Le projet de la nouvelle loi sur les associations est parti «du principe de réformer les dysfonctionnements enregistrés à la lumière de l'application de l'ancienne loi 31-90 qui date de plus de 20 ans», argumente Hussein Khaldoun.
Le texte de loi a «voulu permettre aux associations de jouir de leurs droits, de défendre leurs intérêts, d'élargir le champ de leurs activités, de définir les modalités de recours, de déterminer leur mode de financement et d'alléger le contrôle rigoureux qu'elles subissaient», dit-il tout en regrettant le fait que certaines organisations bénéficient de l’aide matérielle de l’Etat au détriment d’autres. L’argument avancé par les autorités est souvent lié aux activités de celles-ci dans l'intérêt général.
«Cela est de nature à créer des disparités dans l'octroi des aides», souligne notre interlocuteur pour qui «toutes les associations doivent, en principe, inscrire leurs activités dans le cadre de l'intérêt général, sinon pourquoi leur accorder l'agrément ?».
Pour lui, «les aides consenties aux associations doivent figurer dans le bilan annuel que l'association est tenue de soumettre, non pas selon le degré de proximité vis-à-vis de l'autorité, mais devant l'administration qui a octroyé l'agrément».

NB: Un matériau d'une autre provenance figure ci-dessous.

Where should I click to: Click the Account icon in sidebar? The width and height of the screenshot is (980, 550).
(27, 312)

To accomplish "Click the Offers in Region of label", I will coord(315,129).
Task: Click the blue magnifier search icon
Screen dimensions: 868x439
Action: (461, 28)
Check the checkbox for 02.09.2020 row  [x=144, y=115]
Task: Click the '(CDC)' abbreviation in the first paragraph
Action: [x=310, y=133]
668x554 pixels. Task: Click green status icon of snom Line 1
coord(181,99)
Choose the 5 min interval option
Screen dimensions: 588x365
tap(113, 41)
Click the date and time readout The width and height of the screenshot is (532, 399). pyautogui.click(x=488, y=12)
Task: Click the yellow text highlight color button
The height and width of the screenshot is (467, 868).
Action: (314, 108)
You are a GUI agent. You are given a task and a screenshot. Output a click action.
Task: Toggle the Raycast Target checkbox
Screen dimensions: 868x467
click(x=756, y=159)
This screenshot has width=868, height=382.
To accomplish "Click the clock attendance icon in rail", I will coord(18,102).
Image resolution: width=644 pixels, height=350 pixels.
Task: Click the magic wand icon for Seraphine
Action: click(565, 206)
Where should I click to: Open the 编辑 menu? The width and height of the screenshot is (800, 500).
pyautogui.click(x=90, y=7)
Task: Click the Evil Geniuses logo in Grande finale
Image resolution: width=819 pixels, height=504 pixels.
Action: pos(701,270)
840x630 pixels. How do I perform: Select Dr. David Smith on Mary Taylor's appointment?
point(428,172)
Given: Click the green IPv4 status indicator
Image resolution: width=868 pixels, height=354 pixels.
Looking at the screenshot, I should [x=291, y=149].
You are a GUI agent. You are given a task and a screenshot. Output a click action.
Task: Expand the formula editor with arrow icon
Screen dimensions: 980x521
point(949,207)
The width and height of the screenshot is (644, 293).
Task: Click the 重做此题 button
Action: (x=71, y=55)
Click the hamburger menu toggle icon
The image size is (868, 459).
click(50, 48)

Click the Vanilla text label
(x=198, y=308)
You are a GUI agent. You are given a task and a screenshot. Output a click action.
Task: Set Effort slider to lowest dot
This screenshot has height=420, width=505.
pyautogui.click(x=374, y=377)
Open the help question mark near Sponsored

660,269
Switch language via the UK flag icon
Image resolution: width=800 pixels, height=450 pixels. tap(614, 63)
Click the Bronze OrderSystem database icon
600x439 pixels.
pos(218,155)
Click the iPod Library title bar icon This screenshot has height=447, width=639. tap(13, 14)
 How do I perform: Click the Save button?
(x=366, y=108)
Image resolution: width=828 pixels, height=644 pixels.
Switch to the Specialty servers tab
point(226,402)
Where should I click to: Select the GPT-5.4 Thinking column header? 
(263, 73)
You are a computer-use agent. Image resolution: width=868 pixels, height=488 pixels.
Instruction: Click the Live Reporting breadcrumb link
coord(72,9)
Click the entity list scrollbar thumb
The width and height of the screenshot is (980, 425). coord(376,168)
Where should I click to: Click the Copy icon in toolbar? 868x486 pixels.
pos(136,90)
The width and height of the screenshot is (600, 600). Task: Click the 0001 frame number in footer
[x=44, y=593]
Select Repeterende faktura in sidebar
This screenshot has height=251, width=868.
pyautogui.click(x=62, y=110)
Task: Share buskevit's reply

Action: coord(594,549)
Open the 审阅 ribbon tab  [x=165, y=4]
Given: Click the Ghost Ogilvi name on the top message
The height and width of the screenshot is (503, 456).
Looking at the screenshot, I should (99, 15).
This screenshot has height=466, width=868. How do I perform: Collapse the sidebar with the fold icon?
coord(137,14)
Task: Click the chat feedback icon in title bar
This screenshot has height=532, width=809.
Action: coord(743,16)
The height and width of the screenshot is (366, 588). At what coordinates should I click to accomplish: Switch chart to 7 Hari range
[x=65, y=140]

Evoquant l’utilisation de certaines associations à des fins politiques, notre expert a tenu à préciser que l'article 13 de la nouvelle législation a «interdit aux associations d'entretenir des relations avec les partis politiques aussi bien aux plans structurel qu'organisationnel y compris l'octroi de dons ou d'aides financières». Il n’en demeure pas moins que la mise en œuvre de certaines dispositions «reste difficile», souligne t-il.
Que stipule-t-elle ?
Les associations avaient depuis plus de 20 ans crié haut et fort leurs difficultés à activer dans l’ombre d’une loi obsolète. Les insuffisances de l’ancienne loi vont de la complexité de la procédure pour l’obtention d'agrément, à la non-reconnaissance du rôle des associations comme médiateur entre le citoyen et les pouvoirs publics en passant par le manque de moyens matériels et financiers. Ces contraintes et bien d’autres encore étaient et sont toujours au cœur des préoccupations du monde associatif plus d’une année après l’adoption de la nouvelle loi.
Celle-ci a tenu compte de tous les obstacles soulevés par les ONG, selon les pouvoirs publics. Pour preuve et à titre indicatif, la nouvelle loi a associé l'Assemblée populaire communale (APC), la wilaya et le ministère de l'Intérieur, dans l'opération d'octroi de l'agrément, en application du principe de décentralisation de la gestion. Dans cette loi, les structures chargées de trancher les demandes d'agrément ont un délai de 30 jours pour les associations communales, de 40 jours pour les associations de wilaya, de 45 jours pour les associations interwilayas et 60 jours pour les associations nationales. Selon la nouvelle loi, les réponses aux demandes d'agrément doivent impérativement être rendues avant l'expiration des délais cités. Les demandes d’agrément rejetées peuvent, quant à elles, faire l’objet d'un recours auprès d’un tribunal administratif compétent.
Dans ce texte de loi, l’Etat est dans l’obligation de réglementer les aides octroyées à ces structures. Il y va de même pour l’activité des associations étrangères et leur coopération avec les associations locales.